Stored data entries
Segment Open

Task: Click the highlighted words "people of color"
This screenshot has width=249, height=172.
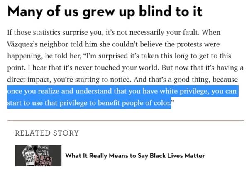Action: (x=146, y=103)
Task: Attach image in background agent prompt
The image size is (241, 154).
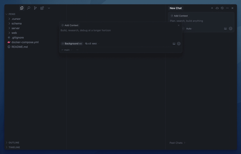Action: point(174,44)
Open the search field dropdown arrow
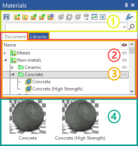This screenshot has height=146, width=138. [124, 27]
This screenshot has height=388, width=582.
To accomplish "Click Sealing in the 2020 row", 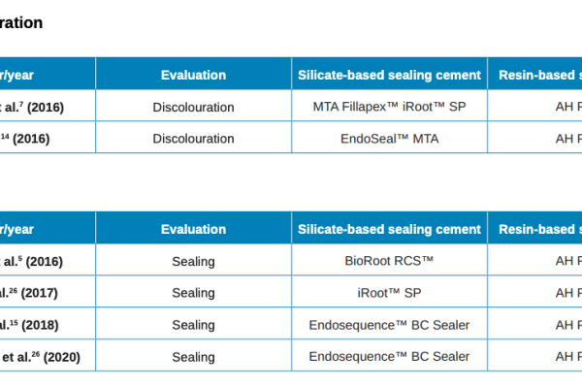I will coord(193,357).
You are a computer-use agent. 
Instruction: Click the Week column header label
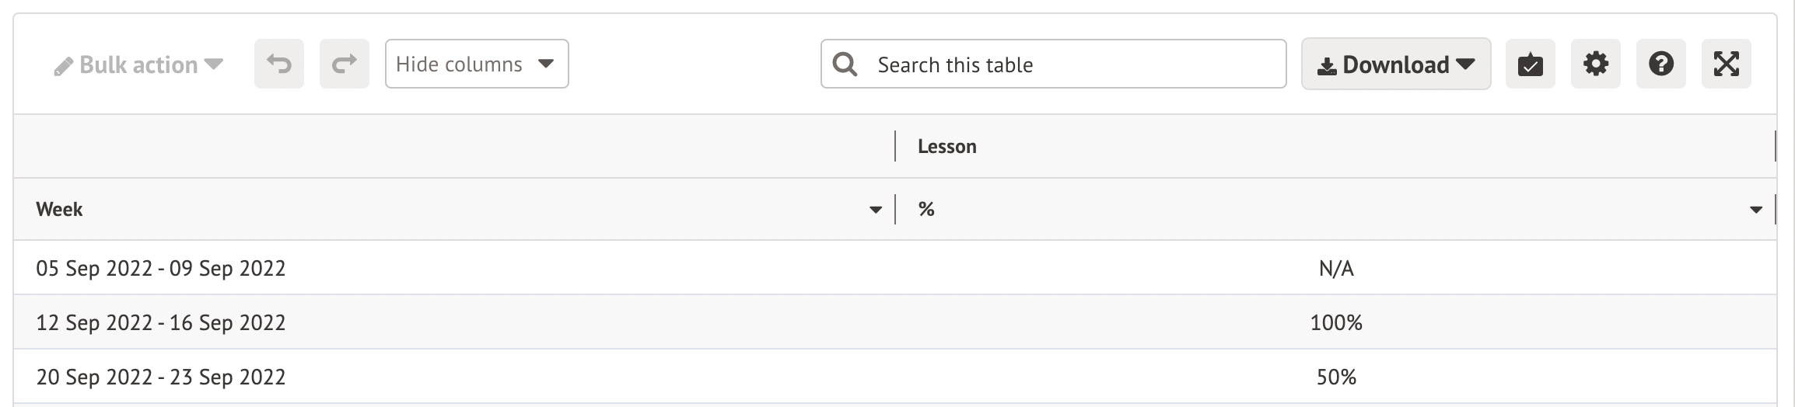59,210
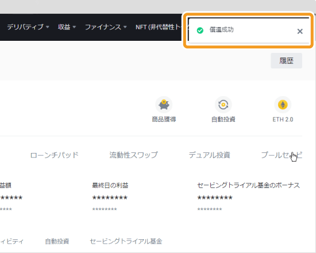This screenshot has width=316, height=253.
Task: Open the 自動投資 circular arrows icon
Action: click(223, 105)
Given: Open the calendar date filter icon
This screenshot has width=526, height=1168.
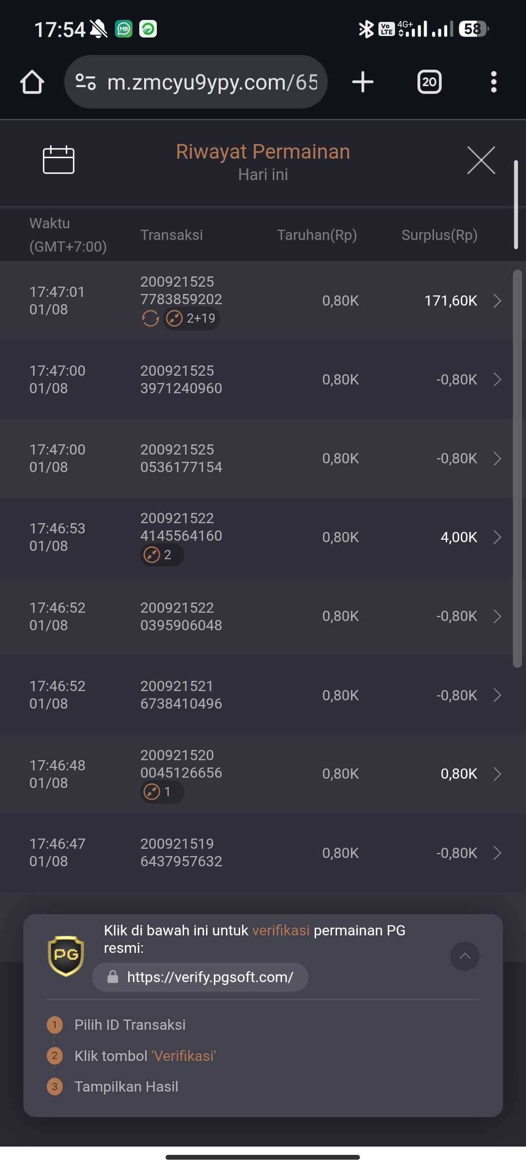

Segment Closed

TASK OBJECTIVE
Only a number is wanted here: the count of lines above that contain the word "agent".

OUTPUT OF THE EXERCISE
2